The Lloyd Town Board awarded a contract of almost a million dollars last week to marine construction company Arold Construction of Ulster County to replace the 100-plus-year-old wooden bulkhead and pilings with a new, state-of-the-art, half-inch-thick steel bulkhead, driven 25 to 40 feet into the ground to protect the land from erosion and the river from debris. The contract also calls for the removal of the old, well-worn and dilapidated wooden dock and pilings (known as “dolphins”) with a new dock that will be able to anchor residential and large commercial boats.
This is just one component of a multi-phased plan to purchase, renovate, restore and open up the Bob Shepard Highland Landing Park to residents, visitors, tourists, environmental educators, students, boaters, kayakers and river-walkers and return a 1.78-acre parcel of Hudson River frontage to public use.
“The key thing here is that no taxpayers’ money has been used,” said Matt Smith, the brainchild behind Highland Landing, who has put in more volunteer hours as the town-appointed project manager and president of the Highland Landing Park Board than one could ever fathom.
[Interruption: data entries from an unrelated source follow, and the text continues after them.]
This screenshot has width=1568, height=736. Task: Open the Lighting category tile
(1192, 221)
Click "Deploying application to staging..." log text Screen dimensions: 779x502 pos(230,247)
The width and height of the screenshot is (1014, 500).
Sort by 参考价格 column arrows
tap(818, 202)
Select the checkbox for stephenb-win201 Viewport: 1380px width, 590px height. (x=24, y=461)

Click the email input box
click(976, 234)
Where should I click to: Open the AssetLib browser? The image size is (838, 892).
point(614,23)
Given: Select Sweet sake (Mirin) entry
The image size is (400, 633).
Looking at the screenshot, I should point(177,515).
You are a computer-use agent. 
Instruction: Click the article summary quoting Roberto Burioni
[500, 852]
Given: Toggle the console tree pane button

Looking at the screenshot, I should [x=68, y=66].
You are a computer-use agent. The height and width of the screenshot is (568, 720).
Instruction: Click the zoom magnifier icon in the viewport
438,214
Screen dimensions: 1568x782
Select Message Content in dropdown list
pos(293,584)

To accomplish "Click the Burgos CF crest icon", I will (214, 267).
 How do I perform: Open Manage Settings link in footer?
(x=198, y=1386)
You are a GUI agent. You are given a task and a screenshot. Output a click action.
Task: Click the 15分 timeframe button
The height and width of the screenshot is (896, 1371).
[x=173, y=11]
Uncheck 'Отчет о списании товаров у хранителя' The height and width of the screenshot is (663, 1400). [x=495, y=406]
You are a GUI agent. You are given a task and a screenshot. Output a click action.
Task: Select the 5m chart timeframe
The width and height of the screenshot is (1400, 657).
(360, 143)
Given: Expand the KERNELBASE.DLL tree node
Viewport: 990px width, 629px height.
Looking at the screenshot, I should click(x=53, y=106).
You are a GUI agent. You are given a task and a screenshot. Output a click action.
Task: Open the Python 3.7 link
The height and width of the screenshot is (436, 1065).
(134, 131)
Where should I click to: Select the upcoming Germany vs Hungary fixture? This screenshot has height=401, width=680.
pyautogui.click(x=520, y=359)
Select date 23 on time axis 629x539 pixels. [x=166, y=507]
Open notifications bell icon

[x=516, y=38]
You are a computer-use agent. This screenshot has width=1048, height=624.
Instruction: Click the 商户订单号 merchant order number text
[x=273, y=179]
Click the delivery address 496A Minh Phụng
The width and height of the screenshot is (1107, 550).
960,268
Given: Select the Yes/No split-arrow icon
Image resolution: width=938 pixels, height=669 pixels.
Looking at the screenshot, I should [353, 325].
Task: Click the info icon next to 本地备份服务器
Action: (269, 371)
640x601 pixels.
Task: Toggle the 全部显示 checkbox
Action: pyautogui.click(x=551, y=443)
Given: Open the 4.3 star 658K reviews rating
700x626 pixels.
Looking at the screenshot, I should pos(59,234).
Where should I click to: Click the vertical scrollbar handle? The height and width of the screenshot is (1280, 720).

But he is not alone in this endeavor and passion and vision for a riverfront park: “We’ve had approximately $1.2 million worth of in-kind services provided to us from businesses, contractors, trade unions, architects, surveyors…it’s been amazing.”
The New York State Office of Parks, Recreation and Historic Preservation (OPRHP) had awarded a $1.2 million matching grant almost five years ago, but the funding became tied up or nonexistent as the recession hit. Five years later it is now being released, and the Town of Lloyd, with Smith at the helm, is gung-ho on putting the awarded grant money to use, with the first major phase being the steel bulkhead, dock and boat launch.
“They’re expected to start that work in July,” said Smith, explaining that the bulkhead, fill, concrete and dock work had to be done first. “We didn’t want to put in a pavilion and riverwalk and landscaping first, because then we’d have all of these huge trucks and cranes come in to put in the bulkhead and pilings and tear the place up.”
Almost $1 million worth of fill was donated by Erichsen’s Auto Service Center (thus the mountain next to the old brick building) to place in back of the bulkhead, which will then be covered with cement and a riverwalk designed on top. The riverwalk will be paved with old bricks that were salvaged when the road was torn up and the original road from the 19th century was discovered.
“There is so much history here, it’s unbelievable,” said Smith, who could list how many millions of people disembarked during the time when the ferries ran, or how barges used to pull up and pump oil from the old fuel-storage facility. He points across the river to a Revolutionary War riverside encampment, and of course the old railroad trestle, which was converted into a 1.28-mile pedestrian Walkway and State Park, just slightly south of the Highland Landing Park.